## Problem to solve
Begin at the line containing "You are a computer-use agent." in the data below and go on through the line containing "Instruction: Select the", repeating each line exactly; include both ends and no other line.

## The input
——
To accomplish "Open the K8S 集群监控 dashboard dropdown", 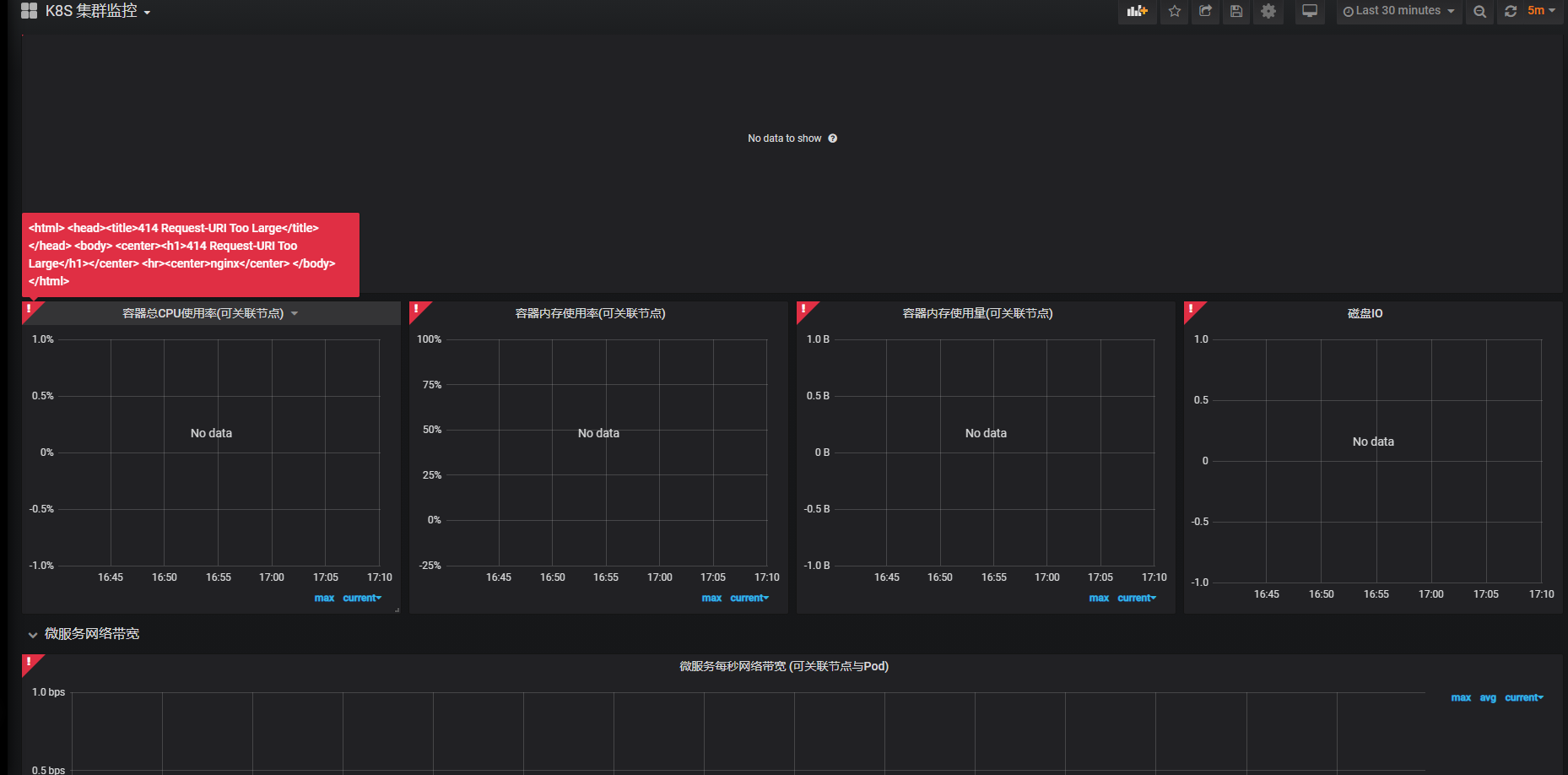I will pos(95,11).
——
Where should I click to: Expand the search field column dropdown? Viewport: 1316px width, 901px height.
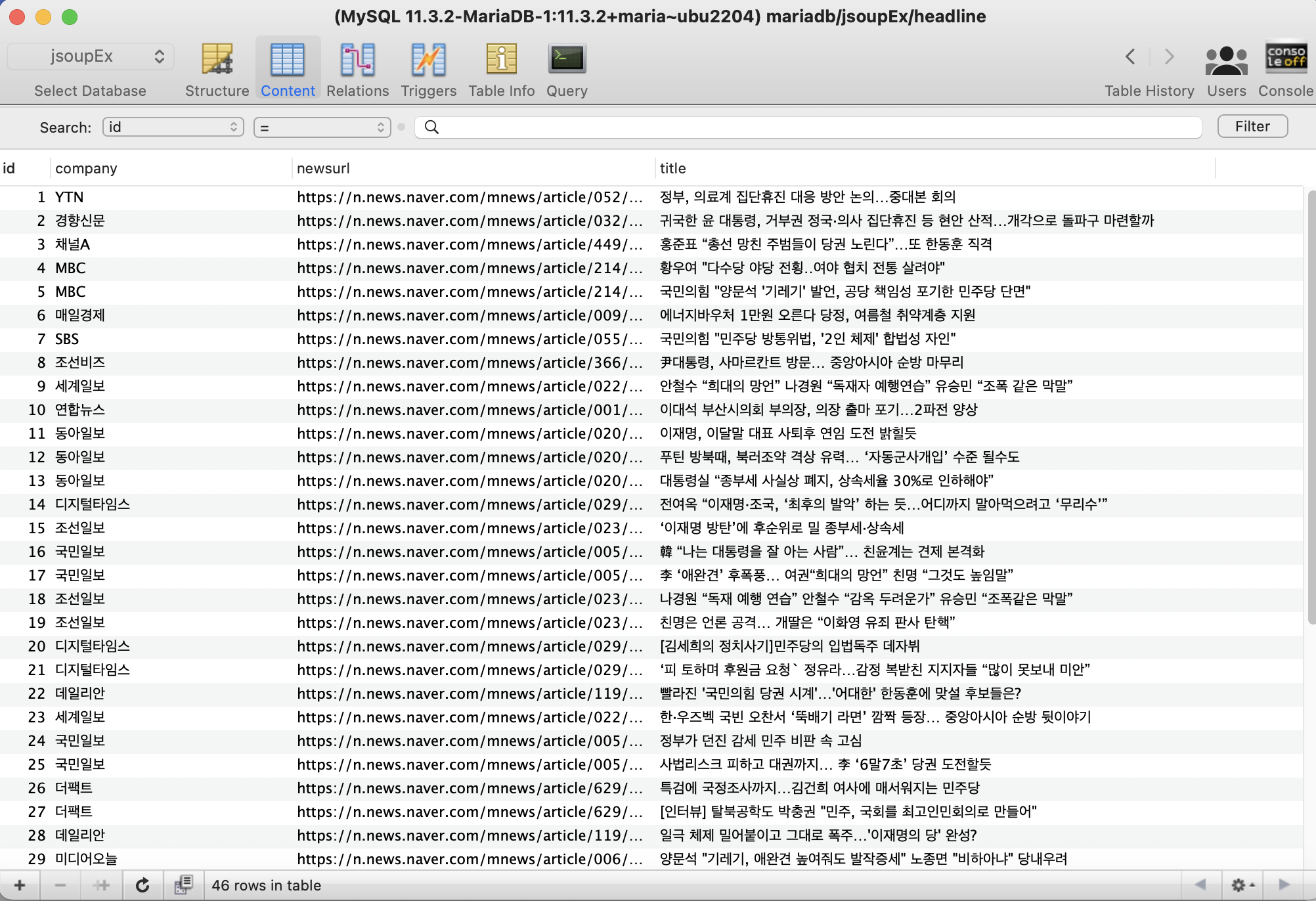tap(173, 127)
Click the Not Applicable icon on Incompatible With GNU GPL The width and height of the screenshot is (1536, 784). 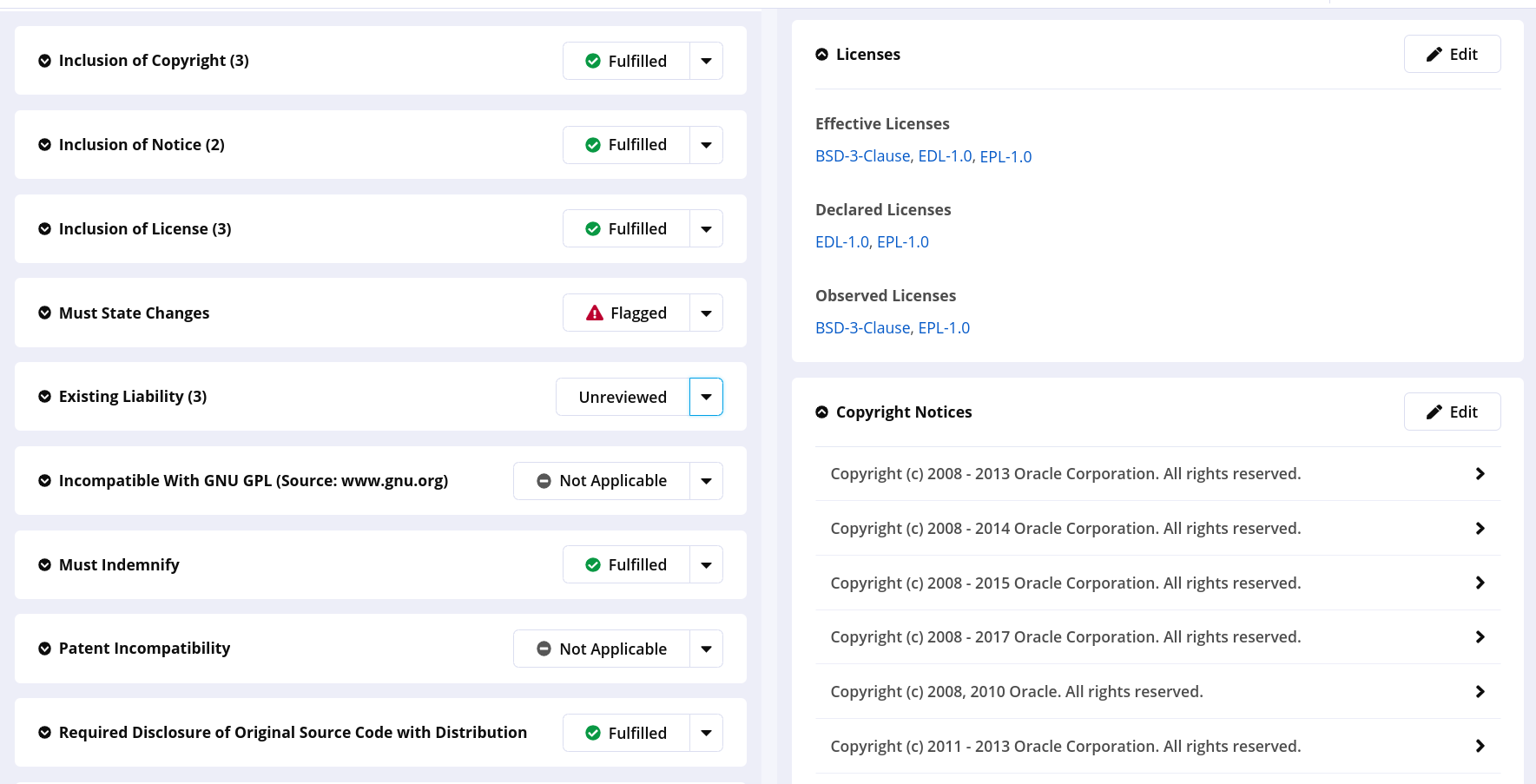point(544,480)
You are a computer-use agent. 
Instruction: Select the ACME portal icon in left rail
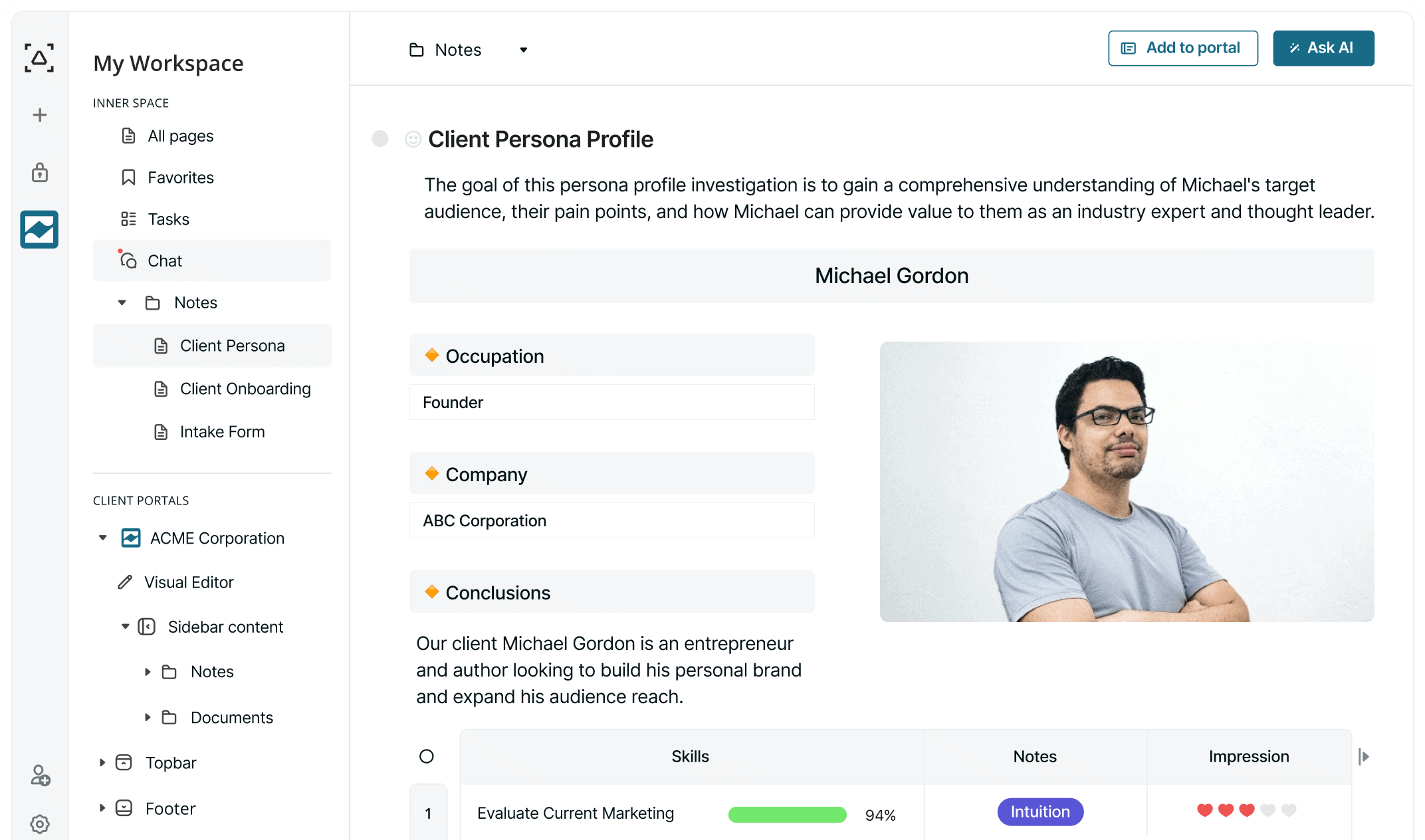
——
## Result for this task
You are a computer-use agent. 
Instruction: Select the ACME portal icon in left rail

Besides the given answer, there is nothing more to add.